- _La tarea_: Di si cada afirmación concuerda con el texto sobre Tarzán. Responde sí o no y cita textualmente las palabras del texto que lo deciden. (a) Burroughs murió en Estados Unidos en 1950. (b) Burroughs nació en California. (c) Burroughs dejó el cuartel por decisión propia.

- _Texto del documento_:
┌──

12 de agosto de 2007

La leyenda de Tarzán, el hombre mono

La noche del 19 de marzo de 1950, moría en Estados Unidos, Edgar Rice Burroughs, dejando una importante cantidad de dólares, dos hijos, varios caballos, un rancho en Cali­fornia del Sur, una docena de trajes oscuros y un mito en marcha: Tarzán de los monos, el rey de la selva, ese prócer de libros, películas -mudas y sonoras-, historietas, diarios, álbumes, fotonovelas, radio y televisión. Cada uno de esos medios al­bergó a un Tarzán distinto, pero ello sirvió, no obstante, para extender el mito y entronizar al héroe.
Resulta imposible decidir si el auténtico Tarzán es aquel de las novelas (que en la Argentina editaba Editorial Tor); el de los primeros filmes, que mostraban una selva pin­tada al óleo o Lex Barker en technicolor; el de las histo­rietas, encerrado en cuadraditos que no lo contenían; el que tenía la voz de César Llanos y que hace más de cincuenta años dialogaba por las tardes con Juana (Mabel Lando) y Tarzanito (Oscar Rovito), mientras los chicos escuchaban la radio y tomaban "Toddy".
Este Superman de la jungla sintetizó en sí mismo todas las cualidades del héroe moderno. Hércules y Flash Gordon no fueron más valientes que Tar­zán. En rigor, Burroughs creó a este personaje dejándose llevar -él lo decía- por las ensoñaciones que provoca una ciudad enorme: ser libres, hermosos, fuertes y promover la justicia. ¿Dónde? En una verde selva, por ejemplo.
Edgar Rice Burroughs nació el 1° de septiembre de 1875 en Chicago, a escasos metros de la destilería de petróleo con la que su padre ganaba dinero. Concurrió a escuelas privadas y ya de grande, ingresó al Séptimo Regimiento de Caballería de los Estados Unidos. Burroughs padre decidió que no era esa una profesión segura y convenció a su hijo para que abandonase el cuartel. El joven Edgar inició entonces una recorrida por las profesiones más diversas: fue tropero, buscador de oro, policía de rutas y publicista. Un día comenzó a escribir, imaginando historias, creando personajes, pensando que podría venderlos. Su intención era la de recrear el mito de Rómulo y Remo, los niños criados por una loba.

└──

- _Material aportado_:
┌──

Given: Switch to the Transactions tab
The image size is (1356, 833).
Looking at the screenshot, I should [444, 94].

└──
┌──

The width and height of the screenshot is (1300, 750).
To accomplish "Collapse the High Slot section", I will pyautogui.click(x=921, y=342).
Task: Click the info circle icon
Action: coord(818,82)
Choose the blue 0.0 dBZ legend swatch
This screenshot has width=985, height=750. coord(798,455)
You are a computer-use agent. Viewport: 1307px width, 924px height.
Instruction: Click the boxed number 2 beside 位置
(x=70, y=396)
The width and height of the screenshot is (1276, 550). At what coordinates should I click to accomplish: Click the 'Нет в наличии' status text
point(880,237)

└──
┌──

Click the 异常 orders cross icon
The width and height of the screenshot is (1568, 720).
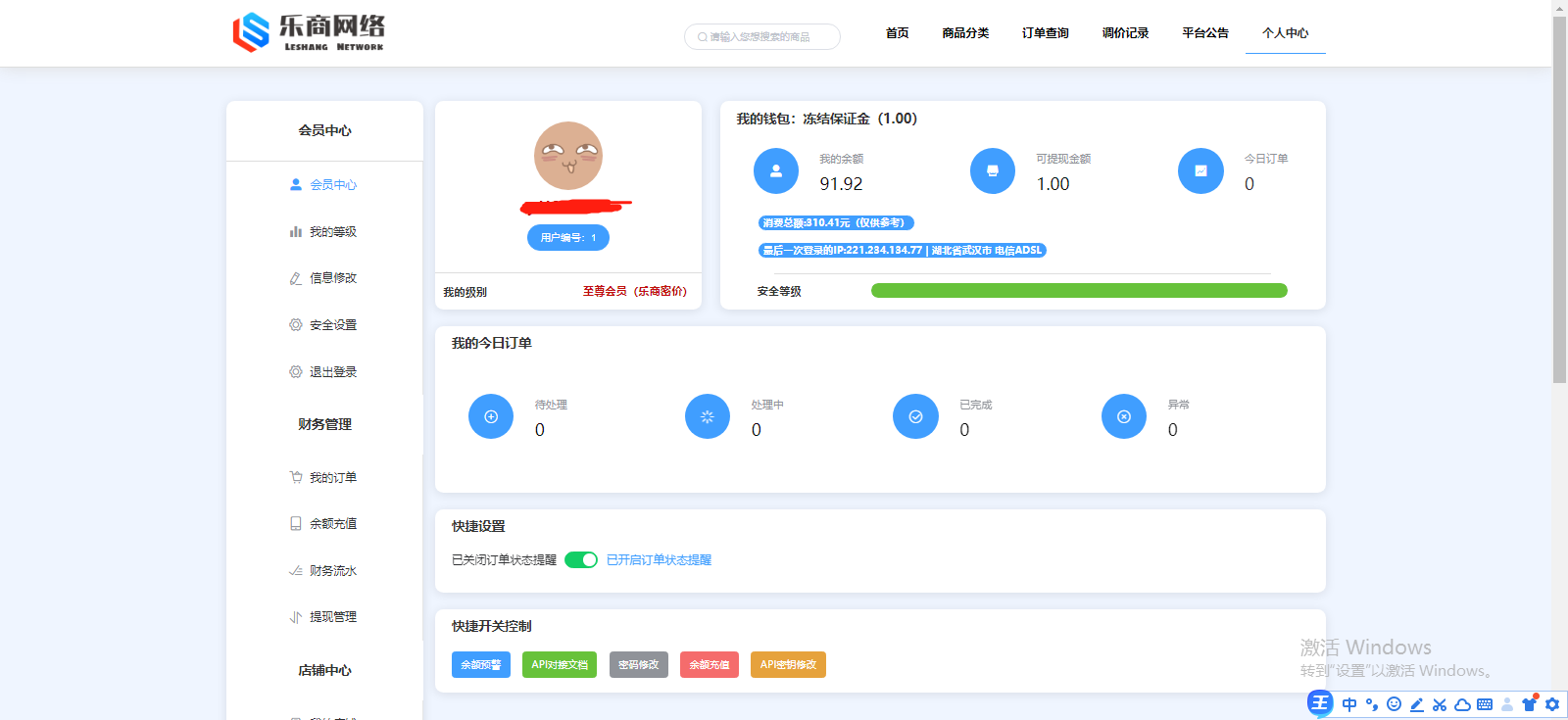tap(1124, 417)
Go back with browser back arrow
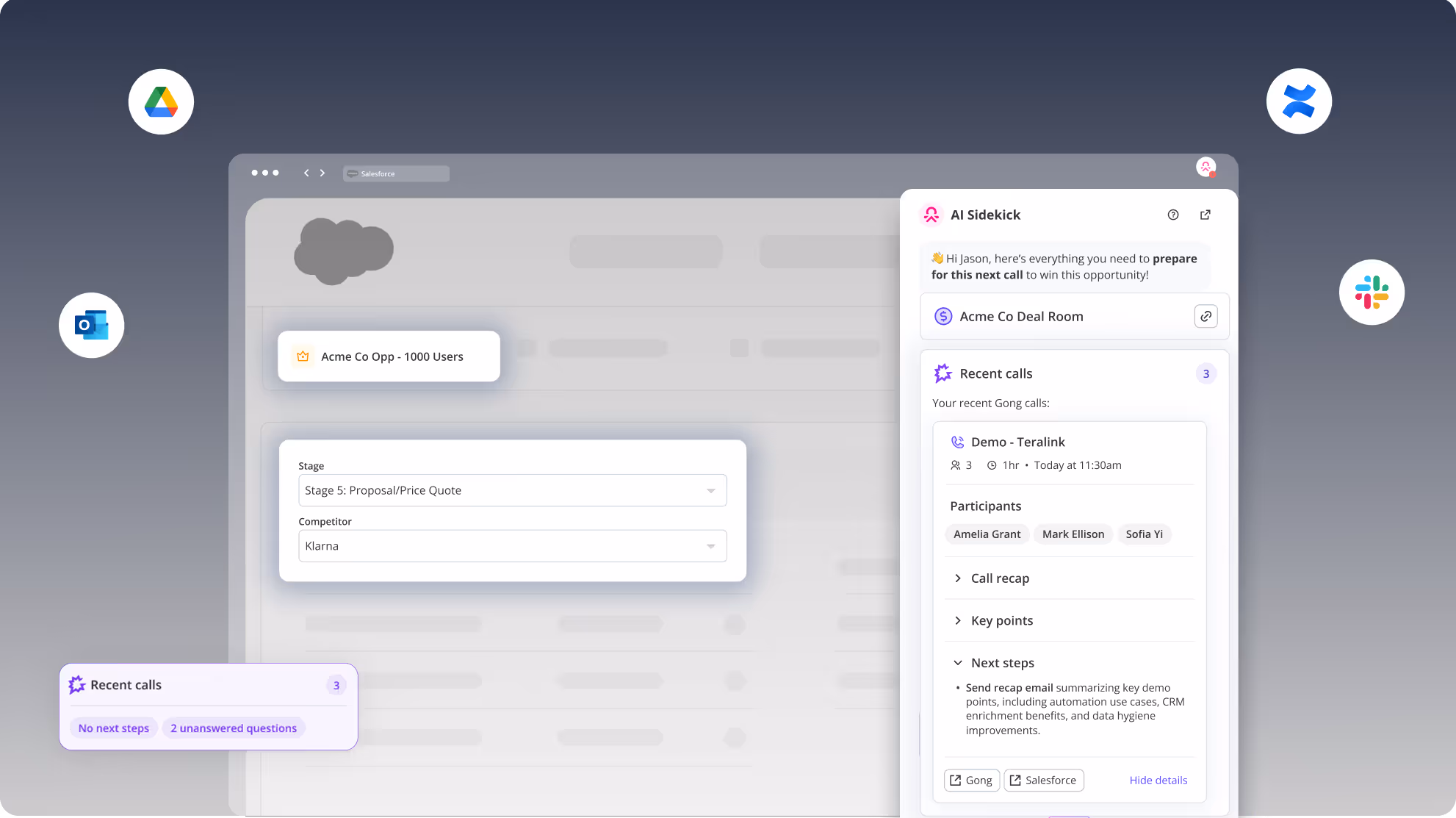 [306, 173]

└──

- _Respuesta final_:
(a) Sí: «La noche del 19 de marzo de 1950, moría en Estados Unidos, Edgar Rice Burroughs».
(b) No: «Edgar Rice Burroughs nació el 1° de septiembre de 1875 en Chicago».
(c) No: «Burroughs padre decidió que no era esa una profesión segura y convenció a su hijo para que abandonase el cuartel».